Tag Archives: Relationships

The End of the Line

In the ninth year of Hoshea, the king of Assyria captured Samaria and deported the Israelites to Assyria.
2 Kings 17:6 (NIV)

In this life, some things end. That’s the simple truth of the matter. Along this life journey I’ve come to the realization that we human beings like to feel a sense of the eternal amidst the temporal. We like things to remain fairly stable. We are lulled into a state of accepting that what has been always will be…

  • I will always live here…
  • I will always have this job…
  • We will always be together…
  • We will always be friends…
  • My parents will always stay together…
  • My children will outlive me…

And then suddenly, things end. Relationships end, jobs go away, homes are destroyed, people move away, churches split, companies are acquired, and so on, and so on, and so on.

World rocked. Equilibrium off. Heart breaking. Mind spinning.

Life changing.

In today’s chapter, we get to the end of the line for the northern Kingdom of Israel. For 190 years they had existed through a roller coaster succession of monarchs. Hoshea would be the final king. The Assyrian empire lays siege to Israel’s capital city, Samaria. It is destroyed, plundered, and the Israelites taken back to Assyria as slaves. Using the ancient playbook of conquest, the Assyrians move a melting pot of other immigrants peoples into the neighborhood to ensure that the Israelites left behind don’t unite in rebellion against the Empire. It is the end of the Kingdom of Israel.

As I read and mull over this morning’s chapter, I’m reminded of our chapter-a-day journeys through the prophets who warned that this was coming. For those who had ears to hear, the warning signs were there. Amidst the chaos, grief and questions that arise when things end, we can often look back with 20-20 hindsight and see that the signs were all there. In our desire for the eternal amidst the temporal we simply choose to ignore them.
^^^^^^^^
= Goal of the exercise =
Copy the passage of the reflection on the fall of Israel from "In this life, some" to "on, and so on.". Rely only on the text itself.
^^^^^^^^
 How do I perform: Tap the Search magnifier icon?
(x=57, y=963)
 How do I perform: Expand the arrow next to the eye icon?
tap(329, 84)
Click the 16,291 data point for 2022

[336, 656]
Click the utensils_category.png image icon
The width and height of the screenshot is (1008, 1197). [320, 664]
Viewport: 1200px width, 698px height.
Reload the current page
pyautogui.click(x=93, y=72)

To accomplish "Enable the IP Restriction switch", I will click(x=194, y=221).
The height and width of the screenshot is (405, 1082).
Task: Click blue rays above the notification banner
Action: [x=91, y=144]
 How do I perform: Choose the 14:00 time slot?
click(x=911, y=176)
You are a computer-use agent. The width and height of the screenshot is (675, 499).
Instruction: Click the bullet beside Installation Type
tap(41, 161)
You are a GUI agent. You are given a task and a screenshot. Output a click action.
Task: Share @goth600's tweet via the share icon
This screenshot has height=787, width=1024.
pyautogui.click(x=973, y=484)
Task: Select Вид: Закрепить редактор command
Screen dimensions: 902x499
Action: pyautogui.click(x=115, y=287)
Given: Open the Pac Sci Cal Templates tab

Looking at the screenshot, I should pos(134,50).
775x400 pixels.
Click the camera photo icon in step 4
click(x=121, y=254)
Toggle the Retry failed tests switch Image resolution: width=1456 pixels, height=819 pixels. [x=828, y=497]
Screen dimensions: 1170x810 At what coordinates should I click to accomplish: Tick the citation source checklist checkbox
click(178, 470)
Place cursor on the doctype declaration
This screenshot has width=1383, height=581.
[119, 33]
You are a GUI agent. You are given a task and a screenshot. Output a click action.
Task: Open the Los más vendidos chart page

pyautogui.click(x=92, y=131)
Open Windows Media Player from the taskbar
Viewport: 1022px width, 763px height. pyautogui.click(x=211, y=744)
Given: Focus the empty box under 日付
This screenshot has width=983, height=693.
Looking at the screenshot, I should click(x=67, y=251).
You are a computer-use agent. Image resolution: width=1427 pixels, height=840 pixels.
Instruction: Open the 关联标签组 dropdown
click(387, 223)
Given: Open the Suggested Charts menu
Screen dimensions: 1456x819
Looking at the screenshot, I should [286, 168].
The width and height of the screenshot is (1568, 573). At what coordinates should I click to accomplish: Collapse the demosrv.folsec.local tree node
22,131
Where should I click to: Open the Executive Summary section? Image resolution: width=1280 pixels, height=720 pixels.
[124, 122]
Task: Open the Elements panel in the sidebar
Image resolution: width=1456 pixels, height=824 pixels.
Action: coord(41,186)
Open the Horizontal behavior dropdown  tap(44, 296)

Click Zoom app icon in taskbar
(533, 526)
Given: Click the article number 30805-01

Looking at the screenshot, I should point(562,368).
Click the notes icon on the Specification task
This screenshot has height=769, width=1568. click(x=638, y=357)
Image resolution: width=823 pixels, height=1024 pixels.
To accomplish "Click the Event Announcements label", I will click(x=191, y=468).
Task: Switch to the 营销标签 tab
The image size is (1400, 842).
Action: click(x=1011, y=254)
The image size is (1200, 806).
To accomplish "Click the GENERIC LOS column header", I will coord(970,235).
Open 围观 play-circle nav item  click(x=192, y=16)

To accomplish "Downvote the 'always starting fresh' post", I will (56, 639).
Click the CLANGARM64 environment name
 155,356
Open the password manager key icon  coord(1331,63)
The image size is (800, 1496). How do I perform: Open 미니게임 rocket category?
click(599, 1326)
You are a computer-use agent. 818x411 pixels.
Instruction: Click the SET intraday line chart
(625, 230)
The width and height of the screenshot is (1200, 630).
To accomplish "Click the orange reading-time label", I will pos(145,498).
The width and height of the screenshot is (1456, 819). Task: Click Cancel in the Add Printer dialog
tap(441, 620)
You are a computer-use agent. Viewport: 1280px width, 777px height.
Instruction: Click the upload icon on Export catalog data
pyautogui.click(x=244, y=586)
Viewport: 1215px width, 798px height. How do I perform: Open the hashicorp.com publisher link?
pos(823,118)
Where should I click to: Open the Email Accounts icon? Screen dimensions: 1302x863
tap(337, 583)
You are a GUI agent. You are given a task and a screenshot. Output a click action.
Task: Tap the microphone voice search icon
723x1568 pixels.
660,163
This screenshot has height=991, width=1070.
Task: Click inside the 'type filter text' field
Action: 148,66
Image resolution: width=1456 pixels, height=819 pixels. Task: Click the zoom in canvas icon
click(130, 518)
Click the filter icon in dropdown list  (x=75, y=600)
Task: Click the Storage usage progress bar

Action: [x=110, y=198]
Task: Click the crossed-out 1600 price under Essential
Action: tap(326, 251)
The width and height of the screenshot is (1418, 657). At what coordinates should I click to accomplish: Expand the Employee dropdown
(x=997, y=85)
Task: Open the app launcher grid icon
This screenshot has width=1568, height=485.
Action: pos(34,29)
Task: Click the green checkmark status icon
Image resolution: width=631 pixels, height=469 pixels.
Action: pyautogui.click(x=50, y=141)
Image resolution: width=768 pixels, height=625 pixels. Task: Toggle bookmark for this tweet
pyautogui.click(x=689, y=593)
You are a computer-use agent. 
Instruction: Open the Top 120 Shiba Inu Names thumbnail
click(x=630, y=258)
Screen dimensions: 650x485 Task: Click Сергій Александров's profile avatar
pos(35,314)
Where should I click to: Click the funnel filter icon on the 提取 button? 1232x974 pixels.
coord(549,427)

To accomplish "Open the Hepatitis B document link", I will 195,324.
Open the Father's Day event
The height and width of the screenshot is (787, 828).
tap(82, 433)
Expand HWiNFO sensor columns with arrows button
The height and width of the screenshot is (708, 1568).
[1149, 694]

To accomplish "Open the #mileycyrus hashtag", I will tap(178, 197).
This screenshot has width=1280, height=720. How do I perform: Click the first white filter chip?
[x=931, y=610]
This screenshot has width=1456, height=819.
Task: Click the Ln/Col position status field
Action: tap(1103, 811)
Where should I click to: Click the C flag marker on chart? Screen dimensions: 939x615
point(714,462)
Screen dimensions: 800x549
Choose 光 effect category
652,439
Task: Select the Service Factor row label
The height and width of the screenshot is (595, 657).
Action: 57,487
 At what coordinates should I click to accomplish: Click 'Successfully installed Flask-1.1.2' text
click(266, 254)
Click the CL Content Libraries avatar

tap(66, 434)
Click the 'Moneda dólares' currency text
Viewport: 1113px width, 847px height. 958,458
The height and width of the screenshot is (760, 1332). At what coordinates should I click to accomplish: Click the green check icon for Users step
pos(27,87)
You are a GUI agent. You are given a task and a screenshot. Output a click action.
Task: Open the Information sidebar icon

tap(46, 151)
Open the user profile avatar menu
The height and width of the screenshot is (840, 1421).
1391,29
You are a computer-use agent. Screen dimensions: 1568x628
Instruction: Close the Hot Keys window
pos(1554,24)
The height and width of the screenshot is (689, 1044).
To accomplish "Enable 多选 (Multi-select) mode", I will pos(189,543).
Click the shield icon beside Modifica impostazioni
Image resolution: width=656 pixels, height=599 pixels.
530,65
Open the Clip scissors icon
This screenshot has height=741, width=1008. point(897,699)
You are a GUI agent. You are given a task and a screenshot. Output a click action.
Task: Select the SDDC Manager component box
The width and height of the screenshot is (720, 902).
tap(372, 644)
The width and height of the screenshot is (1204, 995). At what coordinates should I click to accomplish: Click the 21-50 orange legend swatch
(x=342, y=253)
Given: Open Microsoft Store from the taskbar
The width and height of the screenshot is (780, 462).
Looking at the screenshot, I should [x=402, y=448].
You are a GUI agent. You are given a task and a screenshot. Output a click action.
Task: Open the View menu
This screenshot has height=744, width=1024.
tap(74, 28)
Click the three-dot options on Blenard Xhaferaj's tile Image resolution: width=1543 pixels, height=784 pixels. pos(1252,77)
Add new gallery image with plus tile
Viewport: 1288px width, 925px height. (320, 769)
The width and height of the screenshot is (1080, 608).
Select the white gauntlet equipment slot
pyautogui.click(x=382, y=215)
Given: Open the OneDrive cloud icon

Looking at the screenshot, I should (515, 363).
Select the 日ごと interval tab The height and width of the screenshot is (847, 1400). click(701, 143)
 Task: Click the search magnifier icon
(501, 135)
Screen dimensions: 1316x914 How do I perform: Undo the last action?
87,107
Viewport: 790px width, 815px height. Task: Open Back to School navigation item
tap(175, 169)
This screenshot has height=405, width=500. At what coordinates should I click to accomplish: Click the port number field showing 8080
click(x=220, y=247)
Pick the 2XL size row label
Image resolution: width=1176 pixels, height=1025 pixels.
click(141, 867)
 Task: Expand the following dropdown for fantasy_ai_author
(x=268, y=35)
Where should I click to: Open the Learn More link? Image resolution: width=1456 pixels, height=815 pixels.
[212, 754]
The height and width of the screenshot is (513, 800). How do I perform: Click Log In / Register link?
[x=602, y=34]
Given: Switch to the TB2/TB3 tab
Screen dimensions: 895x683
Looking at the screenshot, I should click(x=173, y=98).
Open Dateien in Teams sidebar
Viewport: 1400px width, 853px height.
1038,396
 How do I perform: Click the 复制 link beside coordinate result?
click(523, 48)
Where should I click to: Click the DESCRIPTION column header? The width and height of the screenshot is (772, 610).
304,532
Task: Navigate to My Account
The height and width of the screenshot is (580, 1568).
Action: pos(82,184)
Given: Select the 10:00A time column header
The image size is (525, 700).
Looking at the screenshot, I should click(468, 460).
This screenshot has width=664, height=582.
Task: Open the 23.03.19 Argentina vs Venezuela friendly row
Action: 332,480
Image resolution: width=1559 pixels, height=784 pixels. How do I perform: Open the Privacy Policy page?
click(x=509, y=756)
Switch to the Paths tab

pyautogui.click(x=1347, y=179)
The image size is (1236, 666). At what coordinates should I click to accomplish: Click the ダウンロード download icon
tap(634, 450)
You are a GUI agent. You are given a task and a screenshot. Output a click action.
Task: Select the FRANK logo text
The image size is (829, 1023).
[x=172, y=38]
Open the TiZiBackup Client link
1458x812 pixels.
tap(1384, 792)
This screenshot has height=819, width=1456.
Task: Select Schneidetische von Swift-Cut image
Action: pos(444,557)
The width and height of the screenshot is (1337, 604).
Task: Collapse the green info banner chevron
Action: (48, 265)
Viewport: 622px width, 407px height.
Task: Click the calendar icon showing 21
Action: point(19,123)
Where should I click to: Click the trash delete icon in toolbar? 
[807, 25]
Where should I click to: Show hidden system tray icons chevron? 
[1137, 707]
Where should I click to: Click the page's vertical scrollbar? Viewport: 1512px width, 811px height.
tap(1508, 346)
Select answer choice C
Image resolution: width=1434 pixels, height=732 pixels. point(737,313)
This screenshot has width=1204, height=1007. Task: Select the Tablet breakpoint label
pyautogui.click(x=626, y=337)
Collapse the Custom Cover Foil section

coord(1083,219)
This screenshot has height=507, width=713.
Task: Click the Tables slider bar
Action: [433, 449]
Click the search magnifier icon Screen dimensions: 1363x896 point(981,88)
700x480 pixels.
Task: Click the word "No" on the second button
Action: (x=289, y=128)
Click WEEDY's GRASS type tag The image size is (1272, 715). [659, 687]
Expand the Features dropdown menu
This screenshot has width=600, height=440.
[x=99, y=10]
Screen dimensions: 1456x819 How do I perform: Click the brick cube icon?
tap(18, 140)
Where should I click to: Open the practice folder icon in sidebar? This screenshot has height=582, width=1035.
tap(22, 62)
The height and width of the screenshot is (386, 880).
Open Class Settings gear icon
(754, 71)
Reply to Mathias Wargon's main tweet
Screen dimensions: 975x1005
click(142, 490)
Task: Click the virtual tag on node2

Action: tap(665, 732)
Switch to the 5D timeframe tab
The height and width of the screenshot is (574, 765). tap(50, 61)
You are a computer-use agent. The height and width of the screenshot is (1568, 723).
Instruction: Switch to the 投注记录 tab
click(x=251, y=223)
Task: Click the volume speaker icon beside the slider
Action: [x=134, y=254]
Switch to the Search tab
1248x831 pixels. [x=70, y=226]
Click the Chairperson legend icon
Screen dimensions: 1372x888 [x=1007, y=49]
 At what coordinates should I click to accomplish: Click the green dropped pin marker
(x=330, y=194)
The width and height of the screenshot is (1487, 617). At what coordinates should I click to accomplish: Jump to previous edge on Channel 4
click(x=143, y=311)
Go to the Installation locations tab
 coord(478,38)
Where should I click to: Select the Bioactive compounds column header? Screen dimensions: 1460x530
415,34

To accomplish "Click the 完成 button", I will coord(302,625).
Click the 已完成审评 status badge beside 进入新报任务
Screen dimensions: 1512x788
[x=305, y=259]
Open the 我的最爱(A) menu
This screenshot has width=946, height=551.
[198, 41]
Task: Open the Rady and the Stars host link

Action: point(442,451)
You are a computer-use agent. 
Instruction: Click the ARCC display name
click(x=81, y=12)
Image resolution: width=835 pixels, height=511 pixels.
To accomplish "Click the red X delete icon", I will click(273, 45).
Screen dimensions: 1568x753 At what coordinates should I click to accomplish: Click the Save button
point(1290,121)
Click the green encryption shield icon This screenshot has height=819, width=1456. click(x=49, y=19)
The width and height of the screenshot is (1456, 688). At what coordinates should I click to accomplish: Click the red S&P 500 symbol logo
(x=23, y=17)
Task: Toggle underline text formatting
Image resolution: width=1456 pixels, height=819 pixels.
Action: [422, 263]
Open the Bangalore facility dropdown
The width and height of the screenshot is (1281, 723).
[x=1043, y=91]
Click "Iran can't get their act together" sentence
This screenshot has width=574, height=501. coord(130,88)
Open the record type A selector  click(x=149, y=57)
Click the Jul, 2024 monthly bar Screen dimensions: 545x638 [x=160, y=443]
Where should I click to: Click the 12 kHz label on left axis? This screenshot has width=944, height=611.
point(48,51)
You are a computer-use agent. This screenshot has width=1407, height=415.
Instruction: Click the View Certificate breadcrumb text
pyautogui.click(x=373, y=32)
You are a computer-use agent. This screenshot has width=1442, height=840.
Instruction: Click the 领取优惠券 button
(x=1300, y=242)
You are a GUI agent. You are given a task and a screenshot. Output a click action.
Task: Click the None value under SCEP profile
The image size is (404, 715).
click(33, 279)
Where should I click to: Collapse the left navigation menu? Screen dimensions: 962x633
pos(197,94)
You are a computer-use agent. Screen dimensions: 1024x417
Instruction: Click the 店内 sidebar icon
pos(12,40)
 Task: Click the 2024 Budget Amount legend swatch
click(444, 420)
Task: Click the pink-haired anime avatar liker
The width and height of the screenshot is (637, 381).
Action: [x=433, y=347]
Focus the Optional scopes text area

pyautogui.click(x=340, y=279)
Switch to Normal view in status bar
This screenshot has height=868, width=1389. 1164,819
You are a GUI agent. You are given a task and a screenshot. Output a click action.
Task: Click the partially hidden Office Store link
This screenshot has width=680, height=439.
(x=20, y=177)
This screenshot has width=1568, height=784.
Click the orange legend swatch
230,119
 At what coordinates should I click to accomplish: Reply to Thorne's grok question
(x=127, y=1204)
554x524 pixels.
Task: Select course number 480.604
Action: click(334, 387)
^^^^^^^^
= Exercise output =
In this life, some things end. That’s the simple truth of the matter. Along this life journey I’ve come to the realization that we human beings like to feel a sense of the eternal amidst the temporal. We like things to remain fairly stable. We are lulled into a state of accepting that what has been always will be…

  • I will always live here…
  • I will always have this job…
  • We will always be together…
  • We will always be friends…
  • My parents will always stay together…
  • My children will outlive me…

And then suddenly, things end. Relationships end, jobs go away, homes are destroyed, people move away, churches split, companies are acquired, and so on, and so on, and so on.